I'm not directly involved in tech/hardware and I'm imagining full on reality-quality 'virtual reality' beamed into people's brains within 20 years. I imagine those in VR would scoff at this, but I'm kinda hoping I'll be closer to the truth ;-)


Hah, being a grad student in machine learning I feel this quite strongly. The popular science perception is that computers are already close to being smarter than us (BS articles about Turing tests don't help...), whereas it seems like if we truly reach computers that "think", it won't look anything like what we're doing now.


> It's funny how being closer to the reality and more informed about the technology can mean one's guesses about the future are more pessimistic than people making pie in the sky guesses (think scientists versus sci-fi authors).

Bill Gates has an interesting quote about this phenomenon, for which I forgot the exact wording... it says that you are always wrong as to how fast things will occur, but you are also wrong when you think stuff will not be available for a very long time. There's many examples of such assumptions being wrong now and then.


Did you never see what a 1mhz 6502 could do?

KnightLore 1984 http://retrospec.sgn.net/users/ignacio/images/knightlr.gif

Did you never go to a video games arcade?

BattleZone came out in 1980

Seriously, the PC took years to become State of the Art when VESA local bus freed us from IBM dictating the game with E/ISA and ceeding control by trying to force MCA on the world.

Anyone who knew about Trocadero http://en.m.wikipedia.org/wiki/London_Trocadero knew what was coming

There was a Transputer network game doing realtime raytracing!


Since I was at Intel at the time neither one of us expected computers to get 1,000x better than they were at that moment in time

Wasn't Moore's law[1] as widespread as it is nowadays back then?

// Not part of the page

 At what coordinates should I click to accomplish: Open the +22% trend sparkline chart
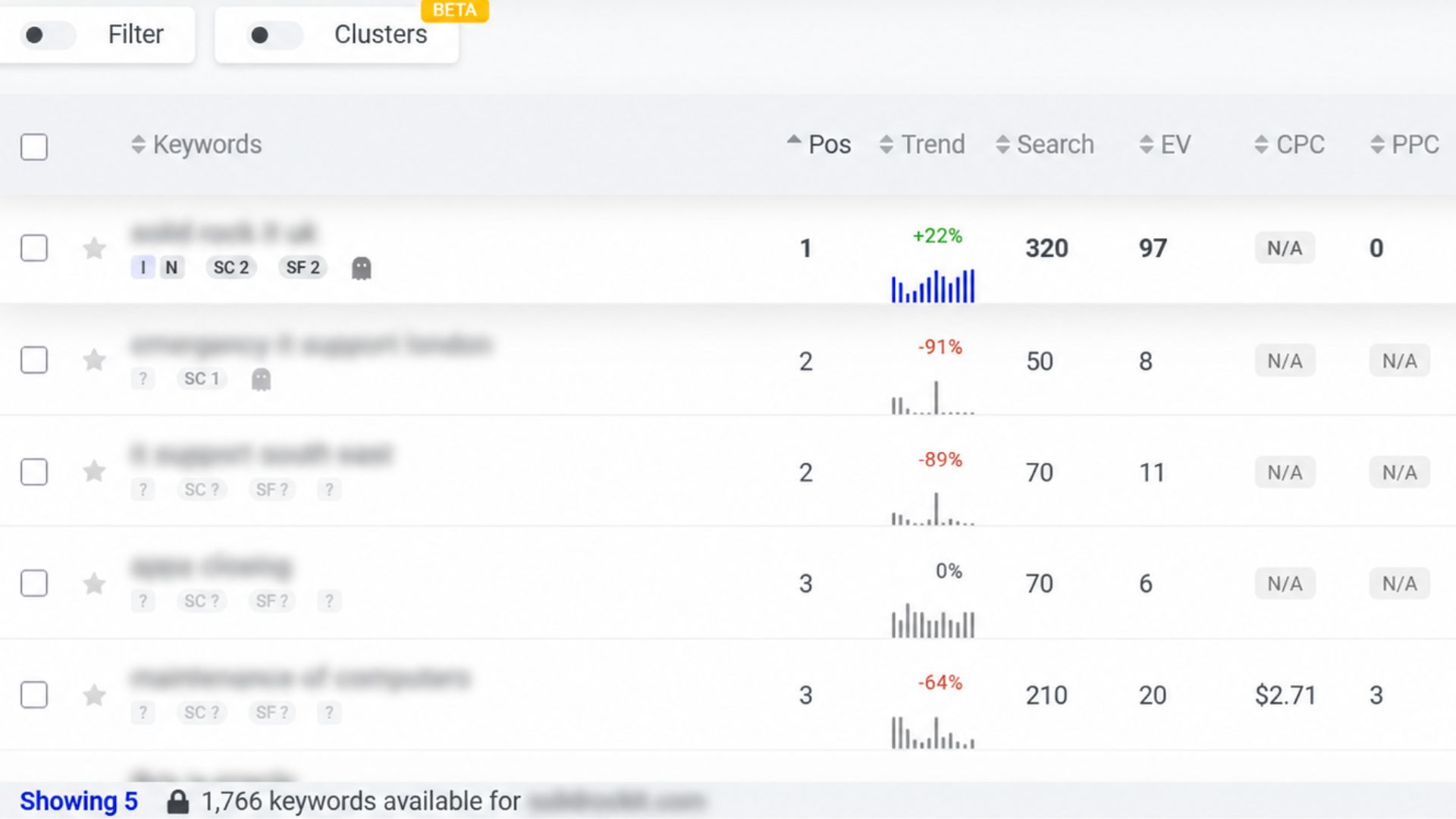coord(933,286)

[1] http://en.wikipedia.org/wiki/Moore's_law


Yes, and in fact Gordon was still Chairman of Intel, but the thing about exponentials is they are always S curves. The trick is knowing when they are going to taper off and go flat :-)


You mean a logistic function. It starts off looking exponential. Exponentials don't go flat.


> Populous (perhaps the first game will small isometric animated battles) didn't come out until 1989.

I think Guantlet beat Populous by several years on that score.